By the time the end of August came I was more than happy to be cutting back the training and resting my body!

All three of the Cork based English Channel aspirants arrived in Dover at the same time – but poor weather had us looking out over the cliffs at the neap tide as our designated 6 day slot passed.
We all decided to stay on and hoped to get an opportunity to swim on the more difficult spring tide.
For a while it looked like the two years of training were to be for naught – we looked to miss a 2009 attempt.
It was a hard time mentally but we were lucky to have each other and our Cork supporters and crew around to keep us positive.

Finally I was on the boat and headed out of Dover to the starting place on the Saturday morning.
Five Cork friends were on the deserted beach to see me off. F
rom the minute I stood on the beach, my nerves were gone. I was ready to have a go!
The first few hours of my swim went really well, I think that I was just really happy to be getting a chance to swim at all at that stage!
After about 4 hours I had some mental ‘demons’ to fight – my mind was trying to tell me that I wasn’t going to make it and that I had set myself too big a challenge.

After about an hour I managed to convince myself that since I had done 14 hours in training, I would swim until I got to that point and then decide what was next.
I think that was just something that I needed to go through – once I fought the demons I never had them again for the rest of the swim.

I landed in France in darkness at around 1 am.

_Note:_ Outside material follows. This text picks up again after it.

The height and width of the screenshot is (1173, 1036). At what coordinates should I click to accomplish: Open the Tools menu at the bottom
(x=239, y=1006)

I had a few minutes on the beach to apply some additional grease to stop chafing and grab a souvenir rock and I was headed back.
I tried not to celebrate as mentally I convinced myself that it was only job half done.
I swam into the dawn, all day and then back in to the darkness.
My second night of swimming had begun! The strong spring tides took me through a series of big S curves and eventually I landed at the nuclear station at Dungeness.

My sister Sarah and support swimmer Imelda Lynch swam in with me and made sure that I got back out to the boat (I was very tempted to fall asleep on the beach at that stage!)and a hug from my mother Margaret.
We made our way back to Dover harbour, where we handed the boat over to 16 year old Owen from Fermoy and waited for news of Sylvain who had stated 12 hours earlier.
My shoulder required some hospital care but news that the other Cork swimmers were successful and a great welcome back in Cork got me on the road to recovery.
My swim has been very well received and the next double channel aspirant from Ireland has already declared for 2011 – so it has inspired others.

As for the future, for now I need to finish my PhD – I think I’ve spent enough time avoiding it this past year!
I think that my body needs a break anyway from what I put it through.
But I’m definitely not done with swimming – I’m currently looking at a list of possible future challenges…and a triple crossing is up at the top of that list!